◆ **PROBLEM STATEMENT**
Restate the data that follows exactly as it stands, beginning with the first line and ending with the line that contains "Given: Open the Geoprocessing menu".
── PROVIDED RECORDS ──
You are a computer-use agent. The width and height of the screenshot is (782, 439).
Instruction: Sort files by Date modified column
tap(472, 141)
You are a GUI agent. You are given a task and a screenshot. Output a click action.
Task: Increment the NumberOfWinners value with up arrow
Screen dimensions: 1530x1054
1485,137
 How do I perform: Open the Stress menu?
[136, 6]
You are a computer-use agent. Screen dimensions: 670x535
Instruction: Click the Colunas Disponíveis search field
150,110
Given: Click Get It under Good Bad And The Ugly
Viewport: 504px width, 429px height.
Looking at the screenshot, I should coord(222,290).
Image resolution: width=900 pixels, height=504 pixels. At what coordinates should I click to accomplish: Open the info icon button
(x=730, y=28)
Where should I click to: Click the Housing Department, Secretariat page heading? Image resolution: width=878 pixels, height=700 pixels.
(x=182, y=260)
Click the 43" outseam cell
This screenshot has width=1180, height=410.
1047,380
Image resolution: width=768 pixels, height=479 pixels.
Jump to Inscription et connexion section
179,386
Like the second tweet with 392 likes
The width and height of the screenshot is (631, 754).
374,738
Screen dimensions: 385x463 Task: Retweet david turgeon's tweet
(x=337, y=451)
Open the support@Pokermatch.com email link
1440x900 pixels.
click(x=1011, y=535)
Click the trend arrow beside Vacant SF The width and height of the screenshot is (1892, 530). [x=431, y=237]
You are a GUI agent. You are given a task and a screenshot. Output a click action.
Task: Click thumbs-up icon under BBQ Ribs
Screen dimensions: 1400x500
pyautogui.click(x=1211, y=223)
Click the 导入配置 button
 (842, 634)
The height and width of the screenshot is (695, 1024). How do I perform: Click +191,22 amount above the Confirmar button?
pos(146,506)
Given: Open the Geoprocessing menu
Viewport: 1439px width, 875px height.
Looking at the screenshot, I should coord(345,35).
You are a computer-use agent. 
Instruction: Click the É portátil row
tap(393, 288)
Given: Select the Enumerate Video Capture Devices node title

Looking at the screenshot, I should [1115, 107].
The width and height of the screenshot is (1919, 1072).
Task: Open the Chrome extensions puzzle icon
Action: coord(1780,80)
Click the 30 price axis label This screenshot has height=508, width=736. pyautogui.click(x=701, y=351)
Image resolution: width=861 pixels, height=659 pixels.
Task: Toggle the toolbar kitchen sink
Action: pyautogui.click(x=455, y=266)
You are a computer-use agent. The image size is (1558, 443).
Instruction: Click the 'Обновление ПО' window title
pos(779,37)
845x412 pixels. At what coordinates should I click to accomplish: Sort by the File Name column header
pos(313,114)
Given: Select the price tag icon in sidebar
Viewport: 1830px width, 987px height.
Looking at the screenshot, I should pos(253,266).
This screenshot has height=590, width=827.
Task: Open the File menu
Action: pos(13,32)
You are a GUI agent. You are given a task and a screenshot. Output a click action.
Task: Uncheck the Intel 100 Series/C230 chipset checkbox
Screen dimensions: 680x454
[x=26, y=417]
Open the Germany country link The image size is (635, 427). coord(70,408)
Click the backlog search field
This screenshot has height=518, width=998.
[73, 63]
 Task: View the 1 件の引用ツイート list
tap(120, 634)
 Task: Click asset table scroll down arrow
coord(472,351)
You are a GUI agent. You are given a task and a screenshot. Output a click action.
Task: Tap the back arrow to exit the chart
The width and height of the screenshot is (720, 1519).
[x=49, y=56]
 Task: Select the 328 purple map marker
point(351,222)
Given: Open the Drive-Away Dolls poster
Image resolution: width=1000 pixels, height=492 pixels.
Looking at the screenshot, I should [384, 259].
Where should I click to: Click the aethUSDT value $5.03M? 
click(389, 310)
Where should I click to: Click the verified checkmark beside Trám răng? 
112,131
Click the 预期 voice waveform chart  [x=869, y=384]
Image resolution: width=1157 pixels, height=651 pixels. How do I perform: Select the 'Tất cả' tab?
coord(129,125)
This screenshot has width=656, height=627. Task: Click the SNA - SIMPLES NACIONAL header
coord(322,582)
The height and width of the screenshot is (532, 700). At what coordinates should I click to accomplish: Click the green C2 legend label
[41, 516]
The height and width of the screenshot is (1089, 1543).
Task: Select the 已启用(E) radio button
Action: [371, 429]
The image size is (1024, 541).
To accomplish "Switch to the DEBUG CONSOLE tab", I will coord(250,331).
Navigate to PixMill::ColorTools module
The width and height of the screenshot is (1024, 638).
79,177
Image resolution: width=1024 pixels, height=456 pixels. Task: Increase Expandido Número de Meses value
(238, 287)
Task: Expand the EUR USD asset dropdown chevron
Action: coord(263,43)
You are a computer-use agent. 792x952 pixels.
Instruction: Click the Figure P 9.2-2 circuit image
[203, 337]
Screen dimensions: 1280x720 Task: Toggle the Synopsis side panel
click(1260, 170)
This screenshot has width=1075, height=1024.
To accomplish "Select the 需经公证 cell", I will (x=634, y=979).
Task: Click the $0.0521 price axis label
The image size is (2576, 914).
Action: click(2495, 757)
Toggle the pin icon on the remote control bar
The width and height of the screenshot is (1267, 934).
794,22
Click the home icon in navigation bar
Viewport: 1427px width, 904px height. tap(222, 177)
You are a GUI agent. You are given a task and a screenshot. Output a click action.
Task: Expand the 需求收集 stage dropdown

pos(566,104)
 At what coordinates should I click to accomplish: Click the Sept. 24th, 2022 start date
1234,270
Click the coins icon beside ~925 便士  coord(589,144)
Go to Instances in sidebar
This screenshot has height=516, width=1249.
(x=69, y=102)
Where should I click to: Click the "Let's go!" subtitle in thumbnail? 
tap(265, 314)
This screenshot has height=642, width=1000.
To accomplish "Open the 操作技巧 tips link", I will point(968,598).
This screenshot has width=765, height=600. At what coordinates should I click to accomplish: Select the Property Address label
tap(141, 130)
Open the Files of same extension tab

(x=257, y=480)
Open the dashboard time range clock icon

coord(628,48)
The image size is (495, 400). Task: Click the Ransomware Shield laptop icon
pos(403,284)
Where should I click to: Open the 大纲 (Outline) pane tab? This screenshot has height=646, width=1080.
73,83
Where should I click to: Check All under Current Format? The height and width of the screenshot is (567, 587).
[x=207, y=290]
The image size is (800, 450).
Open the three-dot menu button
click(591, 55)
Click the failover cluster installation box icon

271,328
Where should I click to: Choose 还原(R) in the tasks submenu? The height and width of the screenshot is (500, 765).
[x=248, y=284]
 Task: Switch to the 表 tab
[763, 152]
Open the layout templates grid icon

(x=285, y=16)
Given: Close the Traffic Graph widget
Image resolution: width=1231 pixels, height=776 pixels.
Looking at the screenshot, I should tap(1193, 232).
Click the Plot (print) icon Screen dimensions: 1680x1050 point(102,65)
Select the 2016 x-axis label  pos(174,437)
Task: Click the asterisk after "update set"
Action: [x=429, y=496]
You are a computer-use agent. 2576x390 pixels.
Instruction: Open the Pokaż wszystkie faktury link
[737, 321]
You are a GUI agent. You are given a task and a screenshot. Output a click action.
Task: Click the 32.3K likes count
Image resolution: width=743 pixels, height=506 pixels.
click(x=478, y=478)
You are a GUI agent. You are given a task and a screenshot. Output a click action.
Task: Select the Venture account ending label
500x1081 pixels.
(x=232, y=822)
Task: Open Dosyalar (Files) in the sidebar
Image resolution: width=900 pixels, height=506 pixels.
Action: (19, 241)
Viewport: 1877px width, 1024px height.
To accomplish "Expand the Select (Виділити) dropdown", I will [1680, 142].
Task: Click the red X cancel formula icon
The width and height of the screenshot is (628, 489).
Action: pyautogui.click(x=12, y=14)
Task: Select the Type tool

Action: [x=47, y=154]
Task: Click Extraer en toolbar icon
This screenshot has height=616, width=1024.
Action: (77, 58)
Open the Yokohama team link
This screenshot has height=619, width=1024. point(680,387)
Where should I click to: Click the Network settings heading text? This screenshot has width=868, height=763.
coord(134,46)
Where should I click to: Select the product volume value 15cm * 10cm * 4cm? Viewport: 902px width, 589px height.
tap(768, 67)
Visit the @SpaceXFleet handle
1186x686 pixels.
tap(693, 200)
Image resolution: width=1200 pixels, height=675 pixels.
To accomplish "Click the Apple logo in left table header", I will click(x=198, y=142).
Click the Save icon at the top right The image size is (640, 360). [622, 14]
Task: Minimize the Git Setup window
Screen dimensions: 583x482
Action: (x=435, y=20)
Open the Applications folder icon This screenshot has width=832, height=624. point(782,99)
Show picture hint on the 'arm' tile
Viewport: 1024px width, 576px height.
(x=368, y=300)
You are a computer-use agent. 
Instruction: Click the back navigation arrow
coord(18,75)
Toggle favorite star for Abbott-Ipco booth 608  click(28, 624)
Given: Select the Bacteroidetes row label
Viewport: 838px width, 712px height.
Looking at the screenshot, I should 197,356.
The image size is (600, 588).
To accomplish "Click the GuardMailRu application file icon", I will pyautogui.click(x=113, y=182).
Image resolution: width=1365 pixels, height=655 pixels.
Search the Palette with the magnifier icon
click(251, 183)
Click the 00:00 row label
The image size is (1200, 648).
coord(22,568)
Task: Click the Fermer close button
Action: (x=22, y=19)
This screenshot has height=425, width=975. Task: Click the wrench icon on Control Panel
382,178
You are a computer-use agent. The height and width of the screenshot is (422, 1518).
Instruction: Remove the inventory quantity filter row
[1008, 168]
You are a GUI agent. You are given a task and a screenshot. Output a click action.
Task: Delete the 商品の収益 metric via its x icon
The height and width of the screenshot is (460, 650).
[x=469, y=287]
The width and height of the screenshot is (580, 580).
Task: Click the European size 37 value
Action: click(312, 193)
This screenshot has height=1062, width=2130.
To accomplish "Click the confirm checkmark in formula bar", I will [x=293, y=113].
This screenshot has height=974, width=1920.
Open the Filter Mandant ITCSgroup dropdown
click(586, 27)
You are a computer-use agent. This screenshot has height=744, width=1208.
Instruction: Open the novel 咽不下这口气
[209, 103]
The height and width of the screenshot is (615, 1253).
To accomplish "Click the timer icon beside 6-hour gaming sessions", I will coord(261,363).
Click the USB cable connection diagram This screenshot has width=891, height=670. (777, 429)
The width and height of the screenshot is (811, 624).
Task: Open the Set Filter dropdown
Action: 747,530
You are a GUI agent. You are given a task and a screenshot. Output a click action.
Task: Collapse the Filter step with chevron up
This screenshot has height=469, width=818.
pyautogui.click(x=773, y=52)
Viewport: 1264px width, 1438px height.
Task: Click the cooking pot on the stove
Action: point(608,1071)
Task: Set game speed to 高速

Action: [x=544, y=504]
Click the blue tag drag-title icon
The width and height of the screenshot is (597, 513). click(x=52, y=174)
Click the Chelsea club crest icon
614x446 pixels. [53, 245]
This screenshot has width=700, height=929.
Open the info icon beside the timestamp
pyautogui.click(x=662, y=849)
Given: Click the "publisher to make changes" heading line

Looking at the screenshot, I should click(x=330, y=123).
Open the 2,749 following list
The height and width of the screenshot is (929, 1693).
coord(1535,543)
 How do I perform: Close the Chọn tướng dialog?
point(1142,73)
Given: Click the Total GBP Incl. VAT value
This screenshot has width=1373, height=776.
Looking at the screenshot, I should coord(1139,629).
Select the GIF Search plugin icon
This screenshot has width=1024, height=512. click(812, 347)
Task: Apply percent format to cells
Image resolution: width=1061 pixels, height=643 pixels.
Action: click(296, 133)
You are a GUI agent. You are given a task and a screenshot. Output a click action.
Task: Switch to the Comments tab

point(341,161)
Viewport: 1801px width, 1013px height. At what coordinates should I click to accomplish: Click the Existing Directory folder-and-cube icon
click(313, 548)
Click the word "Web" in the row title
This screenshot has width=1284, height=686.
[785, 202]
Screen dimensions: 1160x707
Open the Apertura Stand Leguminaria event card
───
◆ **ANSWER AREA**
You are a computer-use agent. The width and height of the screenshot is (782, 439).
Instruction: Sort files by Date modified column
tap(472, 141)
You are a GUI agent. You are given a task and a screenshot. Output a click action.
Task: Increment the NumberOfWinners value with up arrow
Screen dimensions: 1530x1054
1485,137
 How do I perform: Open the Stress menu?
[136, 6]
You are a computer-use agent. Screen dimensions: 670x535
Instruction: Click the Colunas Disponíveis search field
150,110
Given: Click Get It under Good Bad And The Ugly
Viewport: 504px width, 429px height.
Looking at the screenshot, I should coord(222,290).
Image resolution: width=900 pixels, height=504 pixels. At what coordinates should I click to accomplish: Open the info icon button
(x=730, y=28)
Where should I click to: Click the Housing Department, Secretariat page heading? Image resolution: width=878 pixels, height=700 pixels.
(x=182, y=260)
Click the 43" outseam cell
This screenshot has width=1180, height=410.
1047,380
Image resolution: width=768 pixels, height=479 pixels.
Jump to Inscription et connexion section
179,386
Like the second tweet with 392 likes
The width and height of the screenshot is (631, 754).
374,738
Screen dimensions: 385x463 Task: Retweet david turgeon's tweet
(x=337, y=451)
Open the support@Pokermatch.com email link
1440x900 pixels.
click(x=1011, y=535)
Click the trend arrow beside Vacant SF The width and height of the screenshot is (1892, 530). [x=431, y=237]
You are a GUI agent. You are given a task and a screenshot. Output a click action.
Task: Click thumbs-up icon under BBQ Ribs
Screen dimensions: 1400x500
pyautogui.click(x=1211, y=223)
Click the 导入配置 button
 (842, 634)
The height and width of the screenshot is (695, 1024). How do I perform: Click +191,22 amount above the Confirmar button?
pos(146,506)
Given: Open the Geoprocessing menu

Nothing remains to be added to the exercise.